The Repository is simply unbelievable.
A law firm publishes a new website and it's news?
Really?
While many worthy Stark County news stories go uncovered, The Rep puts out "in effect" free advertising-esque pieces like this?
What is this anyway?
Per chance, did Publisher Kevin Kampman, Executive Editor Jeff Gauger or Managing Editor Don Detore meet up with one of the bigwigs from Day-Ketterer at a cocktail party, and, over cocktails, get the lowdown on the website and think to himself: What wonderful Saturday fill piece an article on the new Day-Ketterer website would be?
The Rep managers allowing the Day-Ketterer website article in Saturday's online edition "as news" is insulting to Stark County's newspaper reading public.
Such explains why yours truly hasn't subscribed to The Repository for almost all of the 35 years of living in Stark County. The Rep, in the memory of yours truly, has never been first rate.
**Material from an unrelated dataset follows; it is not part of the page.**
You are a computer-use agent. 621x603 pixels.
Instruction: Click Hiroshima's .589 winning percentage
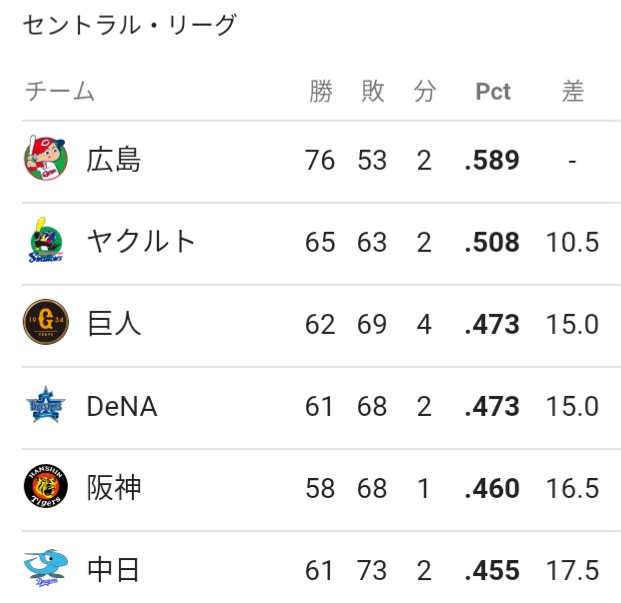click(492, 160)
And it seems to keep dipping lower and lower every year. After all, being a newspaper monopoly (Stark County's only countywide newspaper); what pressure or incentive is there to get better?
No reflection on Day-Ketterer, mind you. It is one of Canton's largest law firms whose attorneys do excellent work. According to the website, it was founded by the distinguished William R. Day in 1872 who:
[M]ade history as the United States Secretary of State under President William McKinley who negotiated peace with Spain and signed the Treaty of Paris to end the Spanish American War 1898. He then served as a justice for four years on the U.S. Court of Appeals for the Sixth Circuit and as an associate justice for 19 years on the Supreme Court of the U.S.Had the staff writer done something like the SCPR has done with this blog (i.e providing information about the significance of William R. Day), The Rep's promotion of Day-Ketterer would have been a little newsy and therefore more palatable.
It seems little wonder why The Rep is struggling to keep afloat!